Being an atheist with terminal cancer is hard. There is no supernatural being to plead to intervene on your behalf. You can’t “give your troubles” to anyone. It’s just you, the doctors caring for you and the people who love you. Which is not a bad thing, but it does require facing the future as a human being and not a “child of god.”

When I was a child, my toy animals protected and comforted me. They kept me safe, accepted my tears and held my secrets. It seems to me that the idea of a deity or saint does the same for people who believe. When confronted with a crisis, these figures could be appealed to and would perhaps interviene on their behalf. It must be such a comfort to honestly believe that miraculous power is genuinely available to you (if they agree to help.)

image
(my favorite toy was a raccoon I named Shayna (yiddish for “pretty”). She wasn’t as nice as this toy, but you get the idea)

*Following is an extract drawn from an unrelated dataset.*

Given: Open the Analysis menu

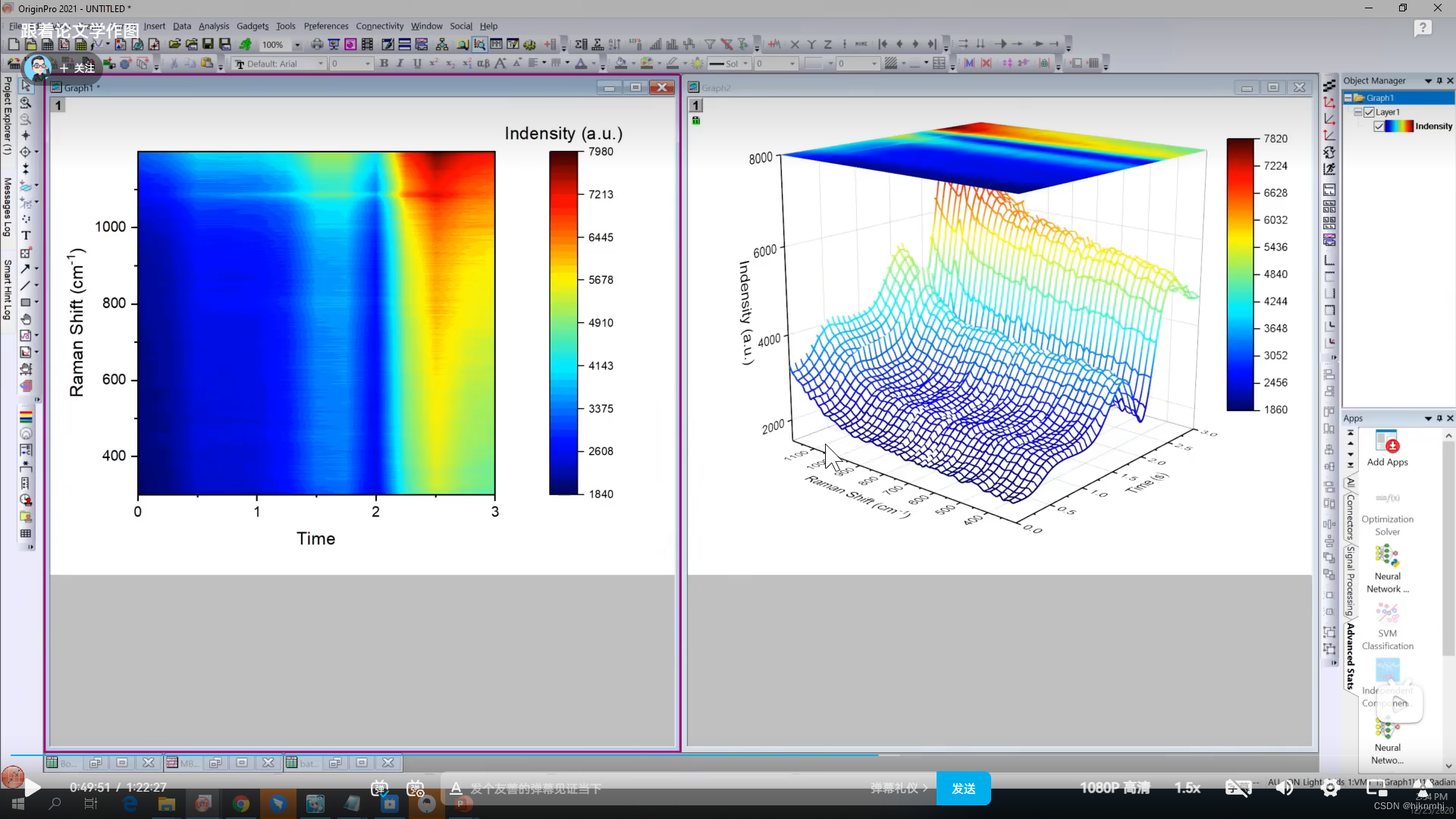Looking at the screenshot, I should (213, 26).
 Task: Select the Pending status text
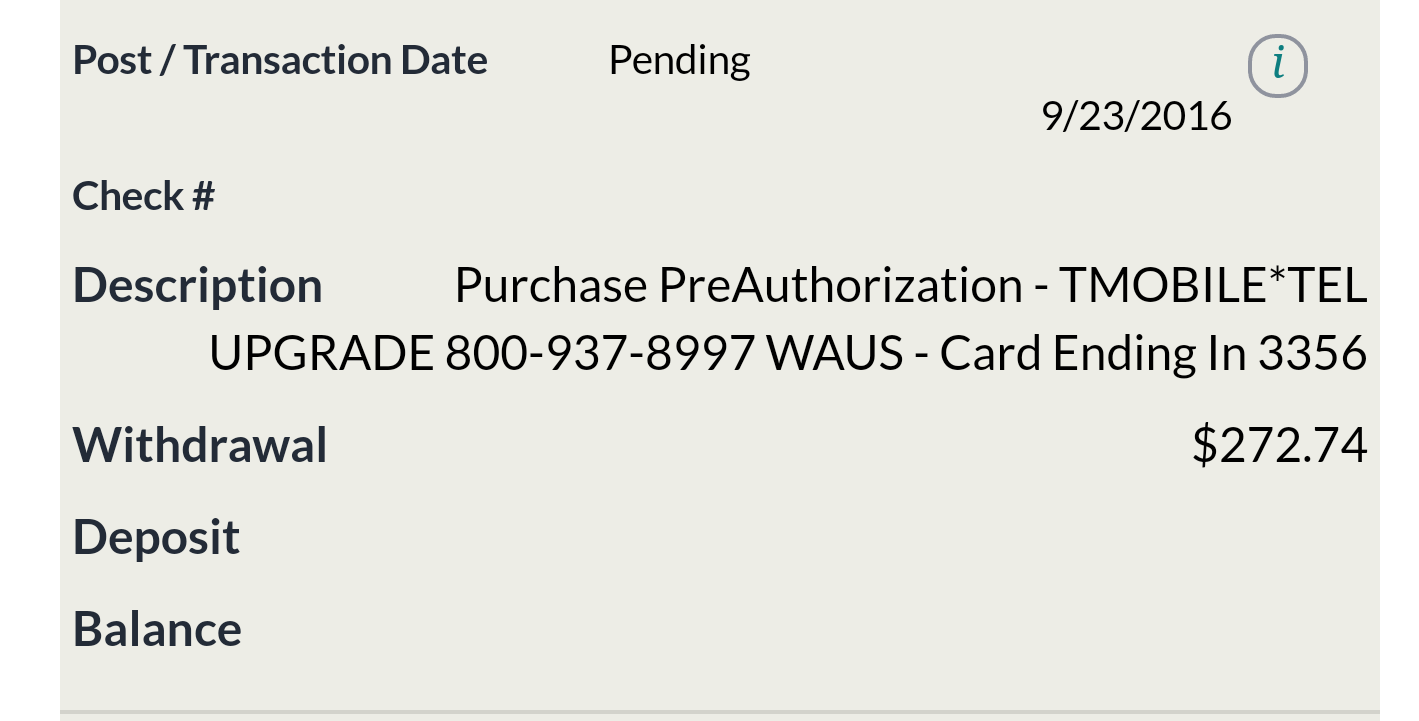coord(679,61)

I didn’t have that when I was diagnosed with breast cancer. Or when it metastasized to my lung, bone and lymph nodes. Or last November when I learned the cancer had spread to my brain and I was going to die in six months. I wished sometimes that I could pray, but I knew full well that no one was listening. To pretend otherwise would be hypocritical and an insult to my own intelligence. I am an adult and my animals can’t protect me anymore.

Last month I learned that the Whole Brain Radiation worked brilliantly and as far as my brain was concerned, I am NED. I was so thankful to my radiation oncologist and the people who developed the brilliant new machine that closed 1″ lesions in my brain, that closed 17 lesions in total. A deity didn’t do that, people did. People who dedicated their lives to eliminating cancer and who gave me my future back. I have no illusions that I’ve got tons of time ahead of me, but I’ve got more than six months (it’s been 3 so far and I’m just getting stronger.)

Facing death without belief in an afterlife (beyond becoming a tree if I opt for a green burial – which wouldn’t be bad, especially if I can have an acacia tree planted over me) is not a problem for me. What hurts is dealing with the fear. Sometimes I imagine my dad putting his arms around me, but I know he’s gone, so it mostly just makes me miss him even more.

acacia-tree

I guess what I’m getting at is that I’m an atheist because I cannot lie to myself, and it’s not always a comfortable or easy place to be.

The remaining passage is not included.